Pulmonary function tests (PFTs) for (a) (case 1), (b) (case 2), and (c) (case 3). (a) Case 1 is a 66-year-old female who presented with cough and mild dyspnea on exertion (DOE) in March 2001. HRCT showed reticulation and honeycomb change (HC) in a peripheral and basilar distribution consistent with IPF. VATS biopsy showed temporally and spatially heterogenous pattern of interstitial fibrosis and chronic inflammation, fibroblastic foci, and focal areas of HC consistent with usual interstitial pneumonitis (UIP). Azathioprine was initiated. She developed marked hypoxemia and worsening PFTs and was listed for lung transplant (LT). Left single LT was performed in April 2007 and she has done well. (b) Case 2 is a 70-year-old male presented in July 2001with mild DOE and cough. HRCT showed reticulation with a subpleural and bibasilar predominance; no ground-glass opacities or HC. PFTs revealed a mild reduction in DLCO but were otherwise normal.
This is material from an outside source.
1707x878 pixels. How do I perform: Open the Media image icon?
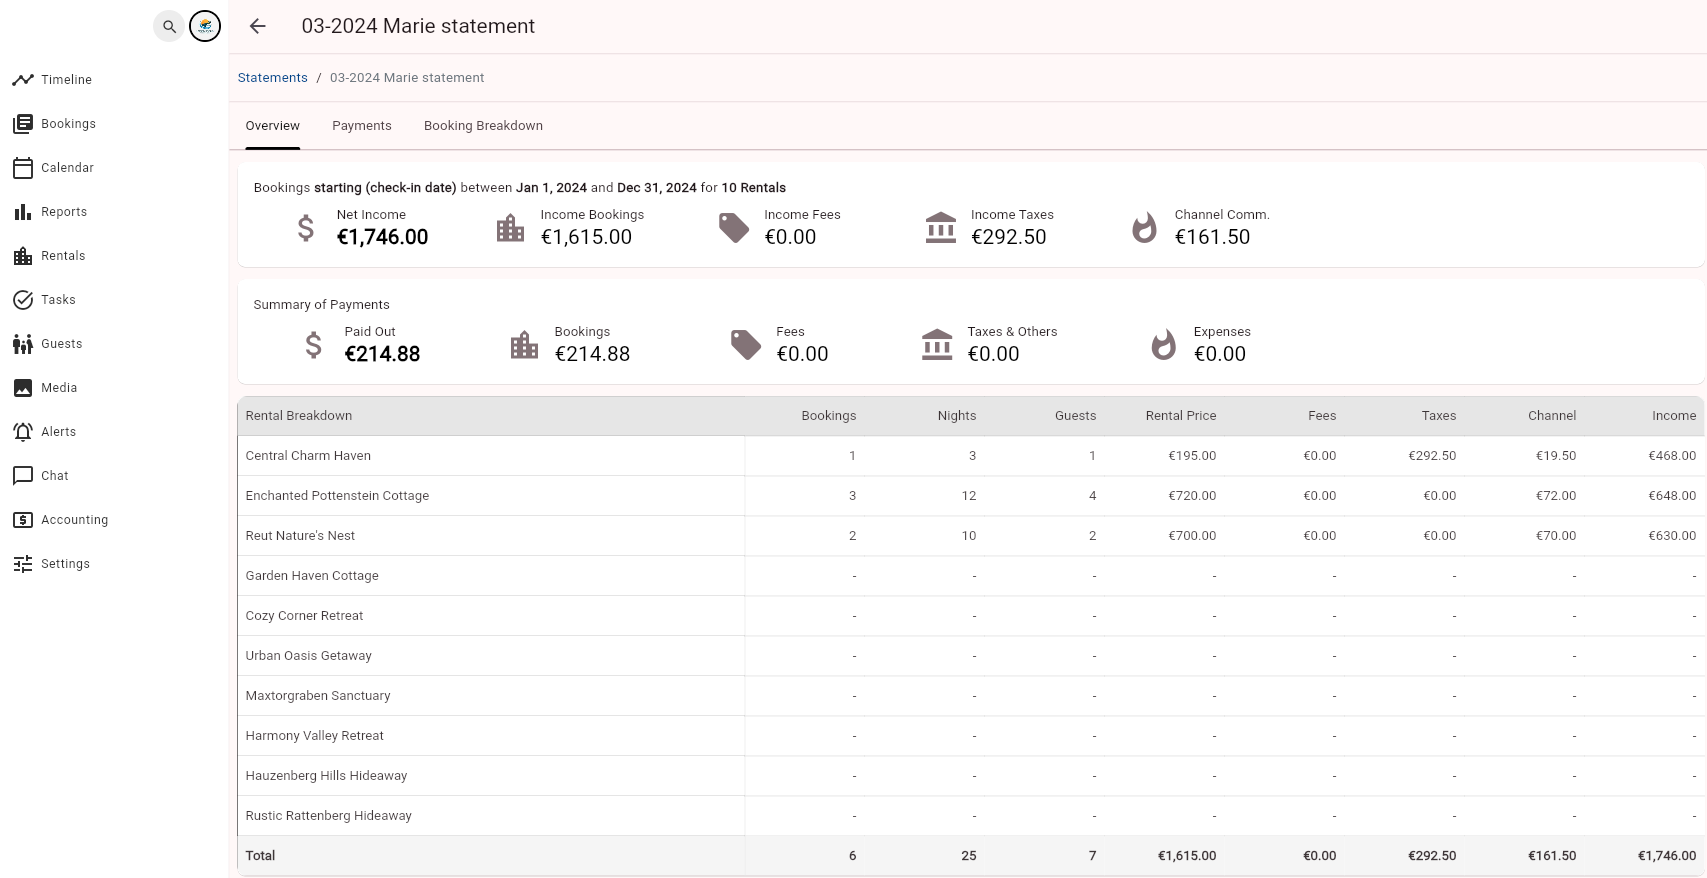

Surgical lung biopsy (SLB) in May 2003 demonstrated temporal and spatial heterogeneity, mild chronic inflammation, frequent fibroblastic foci, and HC consistent with UIP. The patient was enrolled in the interferon-γ (IFN-γ) (Actimune) trial and remained stable. IFN-γ was discontinued in March 2007. Despite no specific therapy, he remains stable. (c) Case 3 is a 70-year-old male in excellent health who developed moderate DOE in October 2006. HRCT scan showed typical features of UIP. SLB in June 2007 confirmed UIP pattern. Over the next 2 years, exercise capacity worsened despite relatively stable PFTs. In May 2009, he was hospitalized with an acute exacerbation of IPF that was treated with pulse methylprednisolone. Shortly following discharge, he developed another acute exacerbation for which he was rehospitalized. In ­hospital, he required high flow oxygen (12 l/min) and was dyspneic at rest. He underwent single LT in July 2009

IPF is a heterogeneous disease, with marked differences in prognosis and disease evolution. While most patients display a gradual decline in function over months to years (case 1), some patients remain stable for years even without therapeutic intervention (case 2). Finally, a precipitous decline in lung function and marked hypoxemia may signal an acute exacerbation of IPF (case 3).

Summary

Current therapies for IPF are of limited efficacy with the exception of pirfenidone and the promise of the tyrosine kinase inhibitor BIBF 1120. In the years ahead, it will be important to identify and develop new molecular agonists or antagonists designed to interrupt or reverse the fibrotic process. Novel agents that inhibit fibrosis in vitro or in animal models and are worthy of study in future clinical trials include: angiotensin-II antagonists, platelet-activating factor receptor antagonists, inhibitors of leukocyte integrins, cytokines or proteases; agents that block IL-4, IL-12, or TGFβ; imatinib mesylate, sirolimus, keratinocyte growth factor; relaxin; lovastatin; endothelin-1 antagonists; strategies which promote matrix resorption (e.g., by enhancing the activity of MMPs) [86]. Hopefully, development of effective antifibrotic therapies may improve the outcome of what currently is a frustrating and enigmatic disease.